- Available data -
★ ★ ★ ★

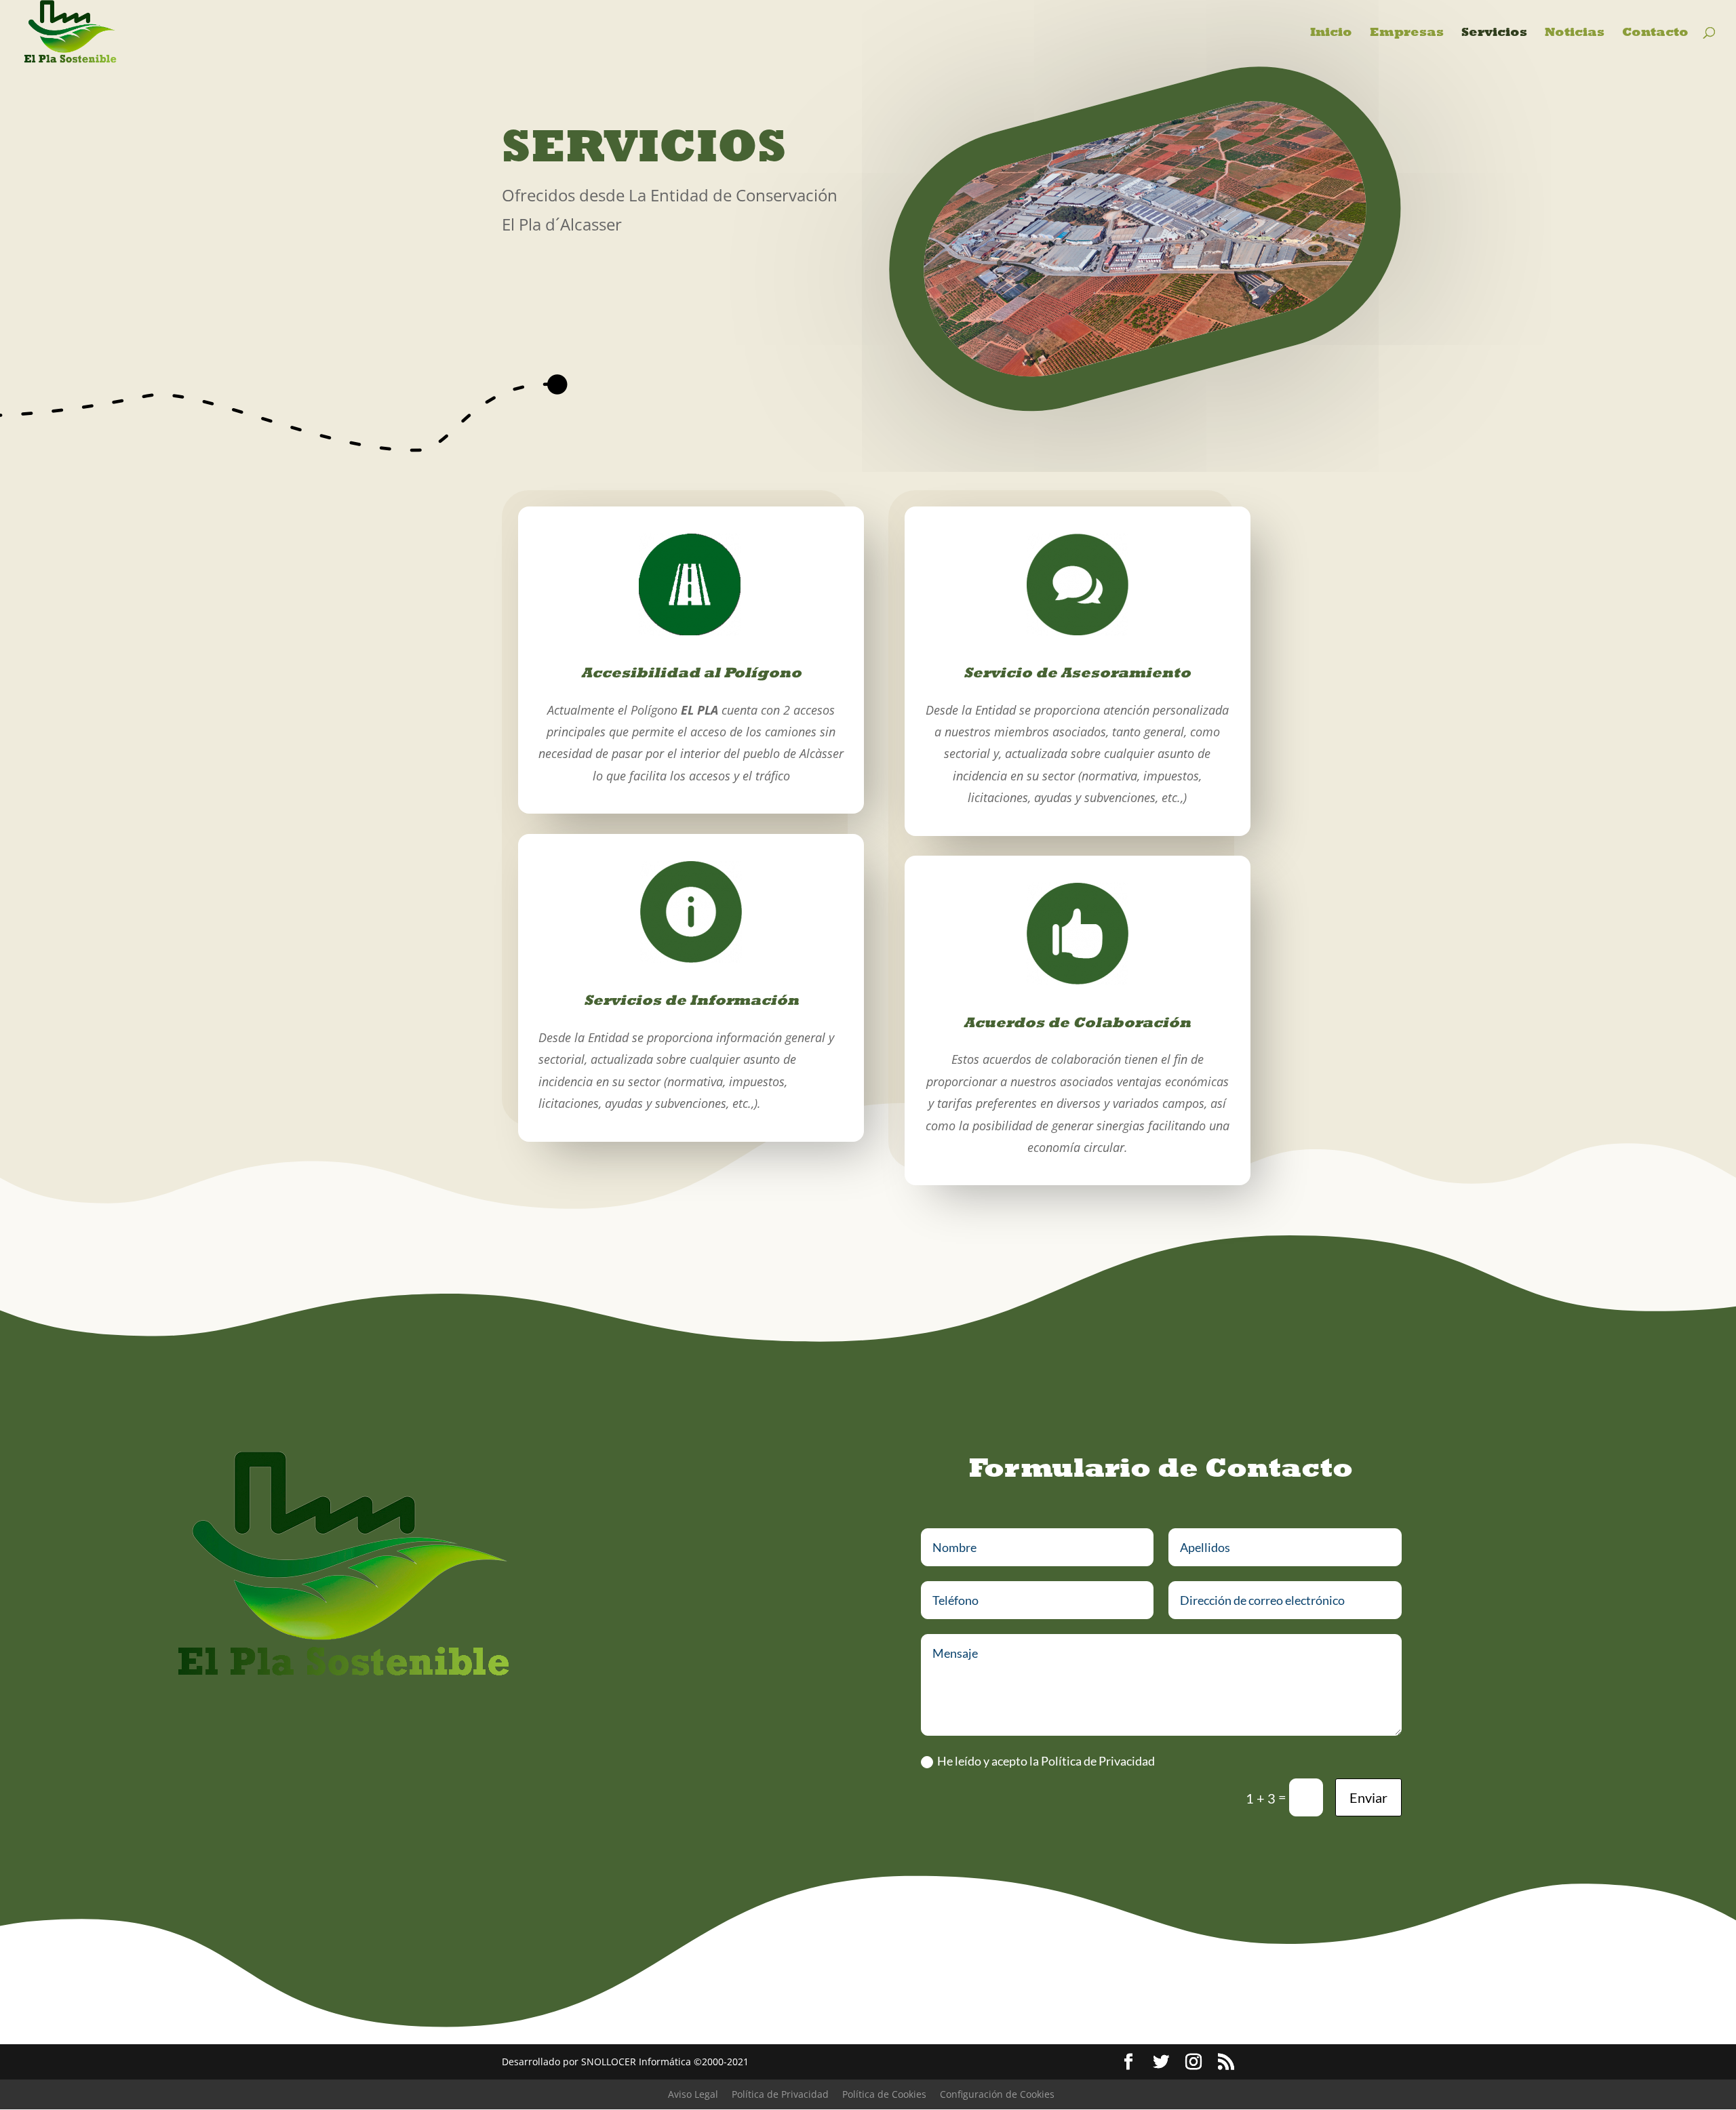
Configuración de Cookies (997, 2094)
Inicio (1331, 33)
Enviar (1368, 1797)
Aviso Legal (693, 2094)
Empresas (1407, 33)
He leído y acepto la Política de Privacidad (1046, 1760)
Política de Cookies (884, 2094)
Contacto (1655, 33)
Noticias (1574, 33)
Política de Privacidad (780, 2094)
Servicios (1494, 33)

★ ★ ★ ★

- What to work on -
Set the listing down verbatim, excluding pictures.

- Written solution -
Configuración de Cookies (997, 2094)
Inicio (1331, 33)
Enviar (1368, 1797)
Aviso Legal (693, 2094)
Empresas (1407, 33)
He leído y acepto la Política de Privacidad (1046, 1760)
Política de Cookies (884, 2094)
Contacto (1655, 33)
Noticias (1574, 33)
Política de Privacidad (780, 2094)
Servicios (1494, 33)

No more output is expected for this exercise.